- Dataset extract
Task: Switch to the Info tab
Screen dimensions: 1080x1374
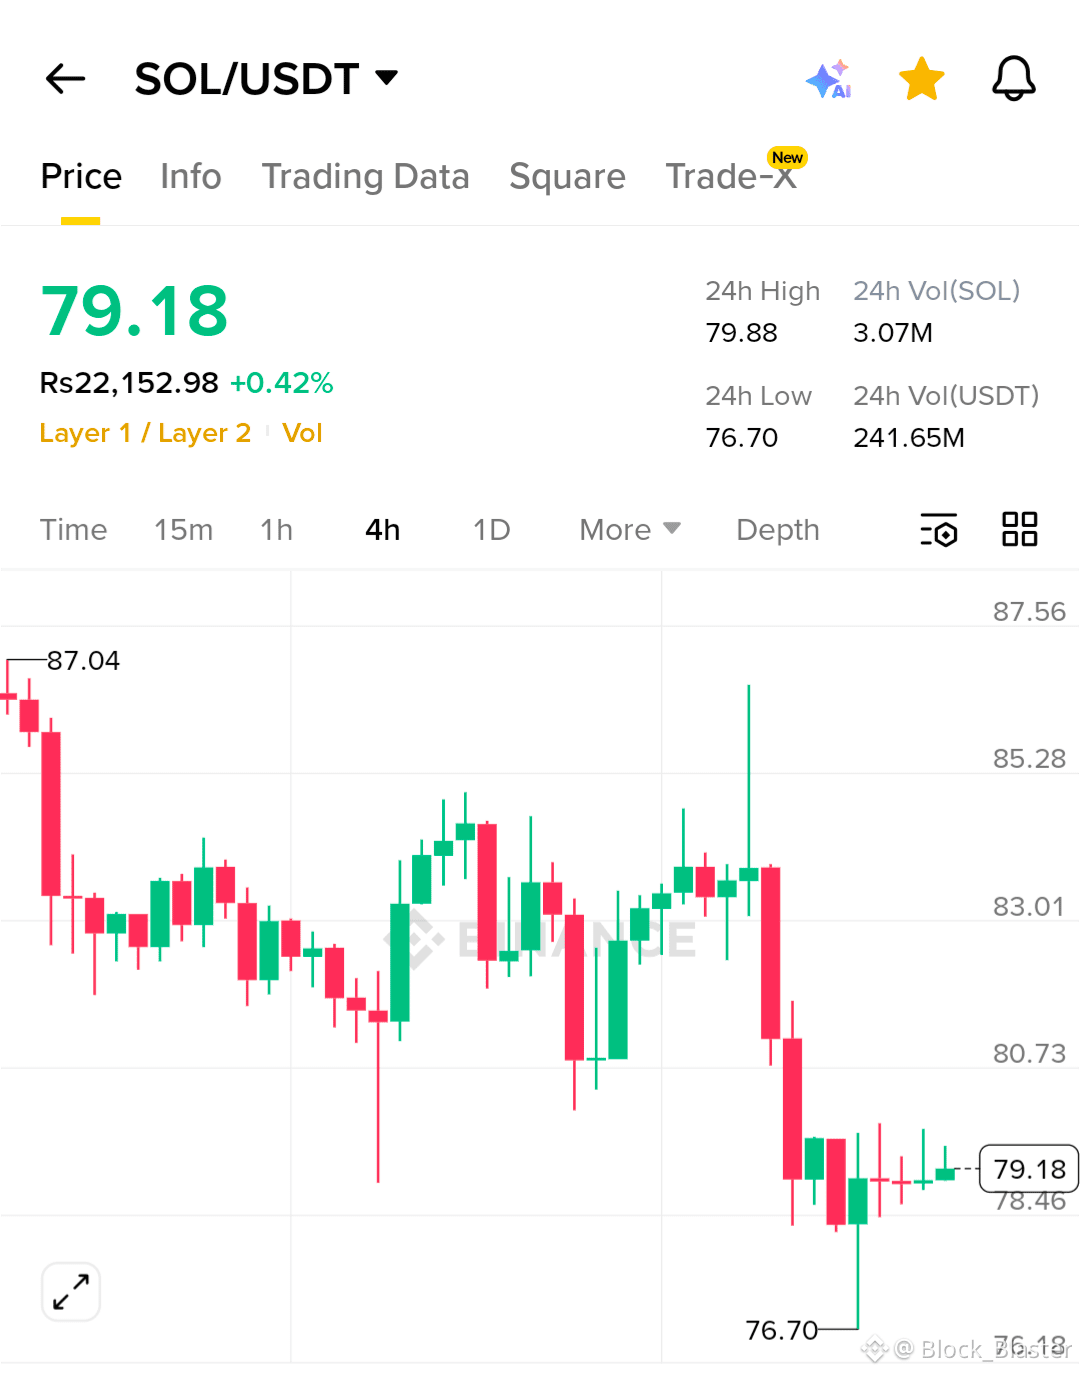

* * *

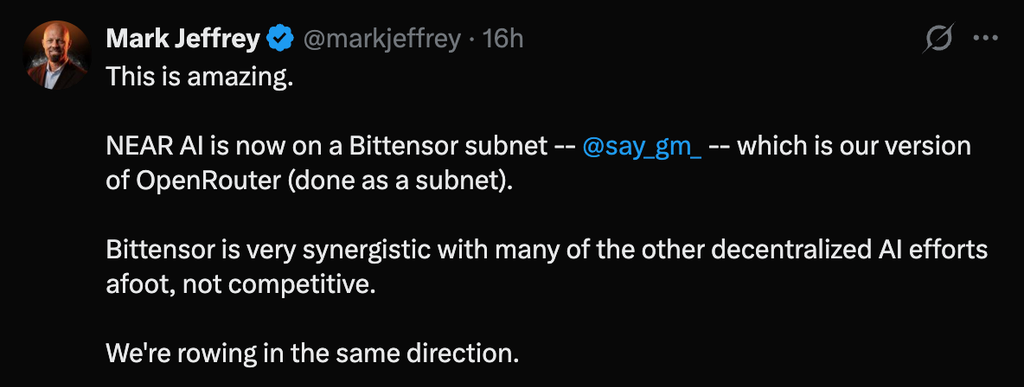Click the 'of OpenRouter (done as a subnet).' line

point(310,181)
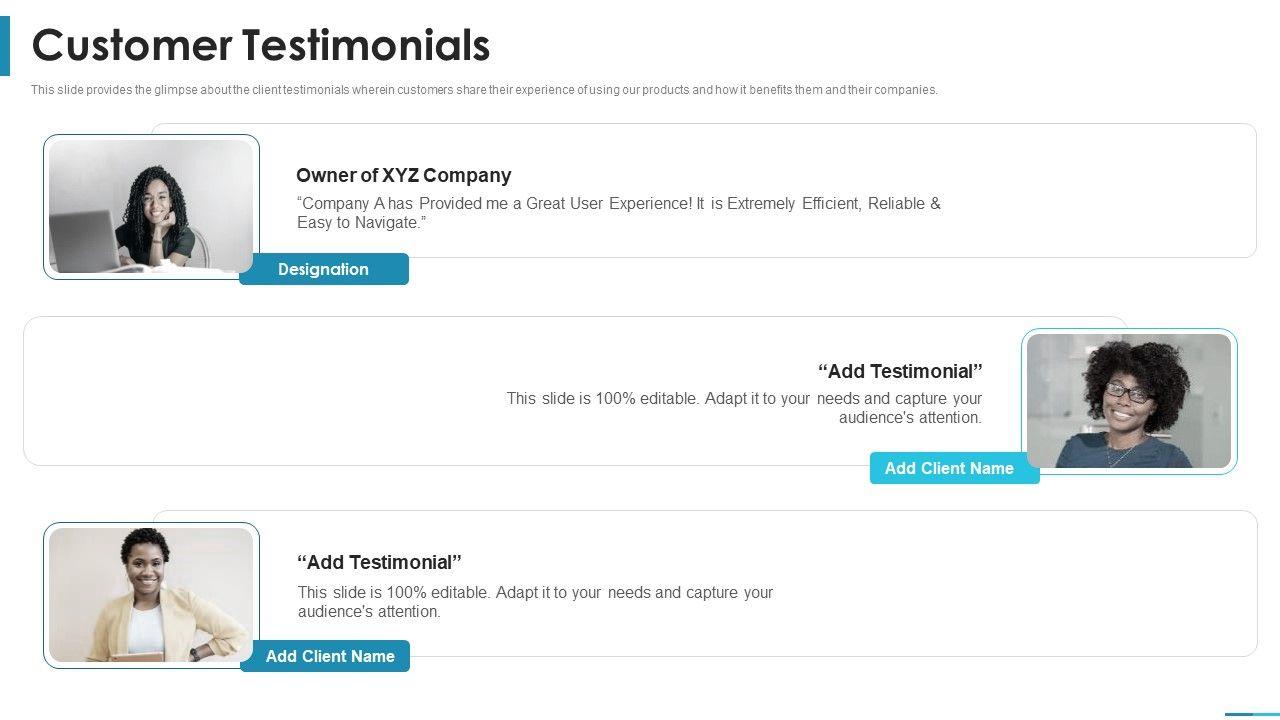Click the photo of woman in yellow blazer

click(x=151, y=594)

==

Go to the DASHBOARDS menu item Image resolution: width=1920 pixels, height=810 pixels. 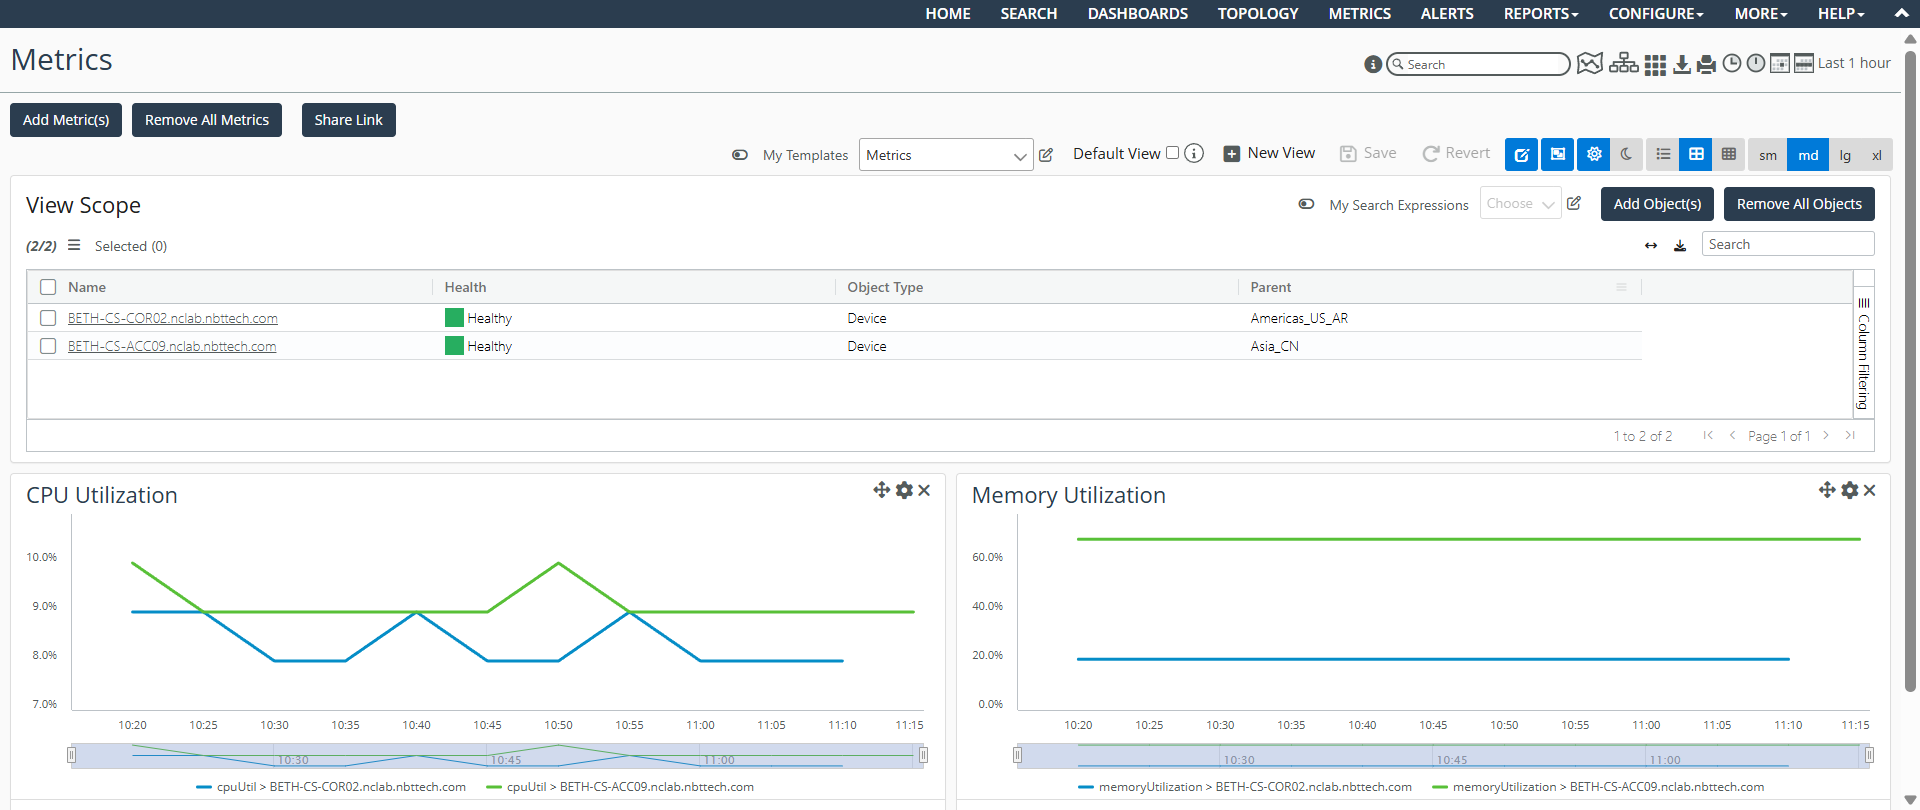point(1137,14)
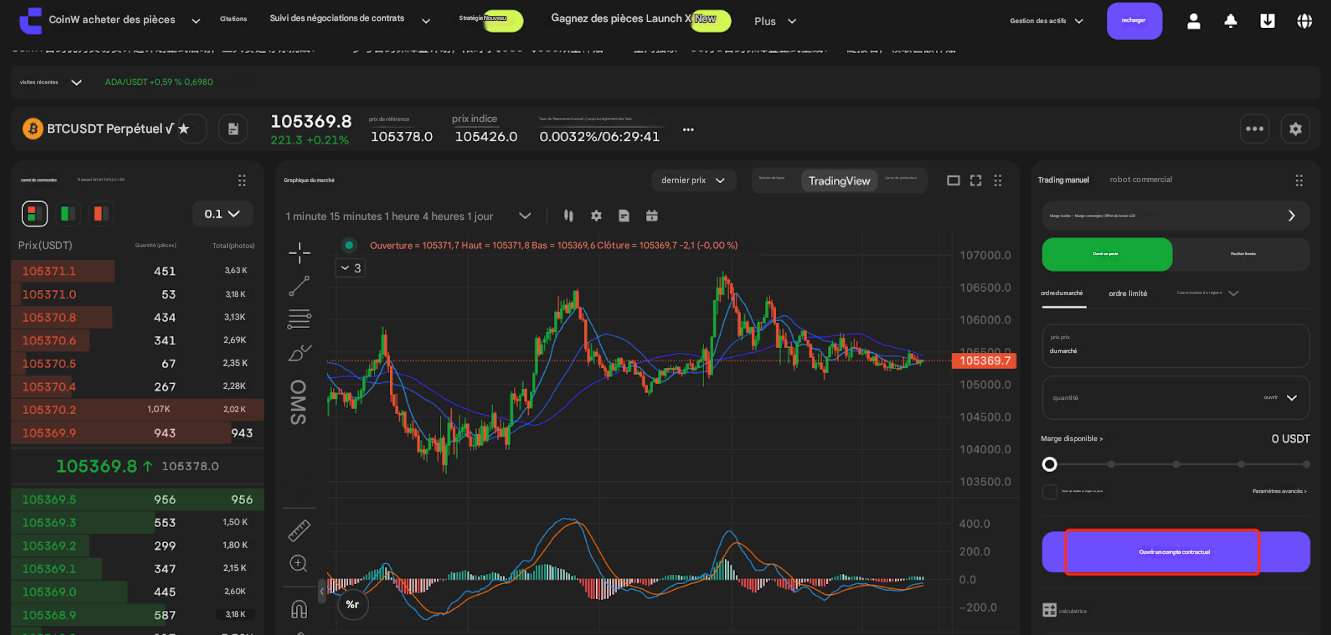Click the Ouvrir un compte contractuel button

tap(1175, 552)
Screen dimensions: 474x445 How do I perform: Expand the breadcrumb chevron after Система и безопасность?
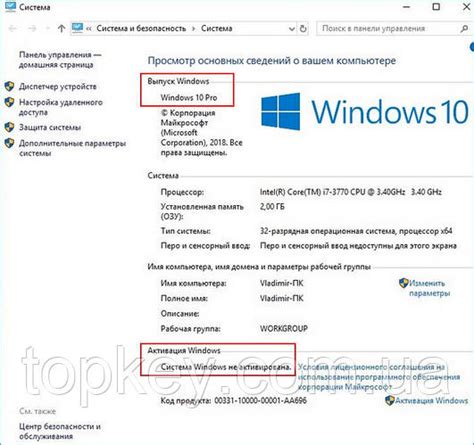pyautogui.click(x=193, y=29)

- Exercise directions
Retype the portion of the data above that starts on the line with "Task: Switch to the Info tab" and finishes on the line with "Screen dimensions: 1080x1374", including both of those lines.

- Task solution
Task: Switch to the Info tab
Screen dimensions: 1080x1374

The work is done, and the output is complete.